Aku memandang takjub pada burung ajaib itu. Lalu menatap penuh pada sekeping pecahan keramik Cina, yang kini berada di dalam plastik. Aku masih tak percaya, bahwa ucapanku benar, bahwa pendapatku benar, "Ada pemukiman Cina di tempat ini!"
Lalu lekas kuberanjak. Berjalan kaki menuju rumahku, yang memang tak terlalu jauh dari tempat aku mengais-ngais artefak.
Sesampainya di halaman rumahku yang rindang. Kudapati ayah sedang duduk di teras, menatapku dengan aneh. Meski tak seaneh pandangan burung kecil tadi.
Melihatku datang, ayah segera berdiri. Aku pun lekas menunjukkan perolehanku, sebuah pecahan keramik Cina.
"Ini pecahan keramik yang membuktikan kebenaran ucapanku, Yah. Tempat itu dulunya memang ada pemukiman etnis Cina. Lagi pula sangat dekat dengan pantai. Mungkin saja ...." Belum selesai aku berucap, Ayah telah menangis tersedu-sedu.

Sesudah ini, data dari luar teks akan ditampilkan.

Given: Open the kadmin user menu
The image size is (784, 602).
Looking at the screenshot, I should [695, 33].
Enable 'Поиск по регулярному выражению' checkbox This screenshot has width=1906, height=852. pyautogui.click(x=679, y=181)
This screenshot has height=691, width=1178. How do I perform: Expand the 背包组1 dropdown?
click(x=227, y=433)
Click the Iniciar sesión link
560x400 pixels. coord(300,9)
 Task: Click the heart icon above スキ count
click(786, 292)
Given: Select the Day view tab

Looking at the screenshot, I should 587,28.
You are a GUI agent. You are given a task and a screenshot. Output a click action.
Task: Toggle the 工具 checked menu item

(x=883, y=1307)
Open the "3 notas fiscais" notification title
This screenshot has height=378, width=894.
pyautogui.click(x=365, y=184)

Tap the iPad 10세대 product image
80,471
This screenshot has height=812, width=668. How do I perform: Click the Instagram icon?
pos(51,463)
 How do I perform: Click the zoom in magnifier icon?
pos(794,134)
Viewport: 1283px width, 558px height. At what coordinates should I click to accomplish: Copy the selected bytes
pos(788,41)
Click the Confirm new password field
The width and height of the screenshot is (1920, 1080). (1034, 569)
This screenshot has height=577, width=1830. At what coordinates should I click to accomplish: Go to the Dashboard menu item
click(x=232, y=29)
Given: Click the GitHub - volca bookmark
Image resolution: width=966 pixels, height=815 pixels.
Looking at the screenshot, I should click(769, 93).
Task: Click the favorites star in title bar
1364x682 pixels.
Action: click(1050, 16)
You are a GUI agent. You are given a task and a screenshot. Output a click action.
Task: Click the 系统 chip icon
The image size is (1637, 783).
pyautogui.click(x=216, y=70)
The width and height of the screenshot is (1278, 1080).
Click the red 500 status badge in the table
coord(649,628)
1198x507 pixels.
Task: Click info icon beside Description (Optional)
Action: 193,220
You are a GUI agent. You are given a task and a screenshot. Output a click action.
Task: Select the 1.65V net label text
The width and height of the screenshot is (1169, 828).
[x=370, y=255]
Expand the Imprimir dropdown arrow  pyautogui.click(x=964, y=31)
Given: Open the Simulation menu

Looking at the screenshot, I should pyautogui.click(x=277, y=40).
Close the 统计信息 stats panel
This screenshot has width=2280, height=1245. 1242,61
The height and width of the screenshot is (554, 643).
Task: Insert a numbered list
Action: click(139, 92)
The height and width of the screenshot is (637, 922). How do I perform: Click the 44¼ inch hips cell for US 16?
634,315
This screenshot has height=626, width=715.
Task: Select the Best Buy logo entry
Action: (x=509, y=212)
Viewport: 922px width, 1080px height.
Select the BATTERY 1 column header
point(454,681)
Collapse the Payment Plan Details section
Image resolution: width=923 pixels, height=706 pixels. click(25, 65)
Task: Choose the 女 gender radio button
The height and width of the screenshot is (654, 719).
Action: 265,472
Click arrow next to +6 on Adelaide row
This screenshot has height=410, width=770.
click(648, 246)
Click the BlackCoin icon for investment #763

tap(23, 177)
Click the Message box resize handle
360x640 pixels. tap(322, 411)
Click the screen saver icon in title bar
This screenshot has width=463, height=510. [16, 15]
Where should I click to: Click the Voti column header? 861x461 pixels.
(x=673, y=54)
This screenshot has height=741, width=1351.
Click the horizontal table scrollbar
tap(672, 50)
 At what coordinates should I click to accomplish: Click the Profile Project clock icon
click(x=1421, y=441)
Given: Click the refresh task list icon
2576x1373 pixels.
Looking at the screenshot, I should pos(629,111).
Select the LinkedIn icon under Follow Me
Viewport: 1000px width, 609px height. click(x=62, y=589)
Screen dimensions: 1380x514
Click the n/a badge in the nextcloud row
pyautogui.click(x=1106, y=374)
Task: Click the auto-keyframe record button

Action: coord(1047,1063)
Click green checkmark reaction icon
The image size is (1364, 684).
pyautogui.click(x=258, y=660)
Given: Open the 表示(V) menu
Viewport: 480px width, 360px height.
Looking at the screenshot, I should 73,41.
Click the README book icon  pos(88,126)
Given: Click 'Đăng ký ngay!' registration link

"Maafkan Ayah, Nak. Maafkan Ayah yang selalu memaksamu untuk sempurna. Sekarang Ayah sadar. Bagaimanapun pilihanmu, apapun kehendakmu, kamu tetap putri ayah yang selalu Ayah banggakan."
Aku mencium tangan Ayah. Lalu turut menangis. Namun, jauh di dalam hatiku aku merasa lega. Sungguh, ini akan menjadi lebaran yang akan kukenang. Saat-saat aku menemukan ketenangan jiwa dan berdamai dengan keinginan Ayah.
Sementara itu, dari tempatku berpijak, mataku jauh menatap pada Ibu yang berdiri menatapku. Ibu tampak tersenyum, sedang di pundaknya bertengger seekor burung berbulu hijau. Burung itu sibuk mematuki bulu-bulunya. Mungkin, sepasang kutu telah beranak-pinak di sana.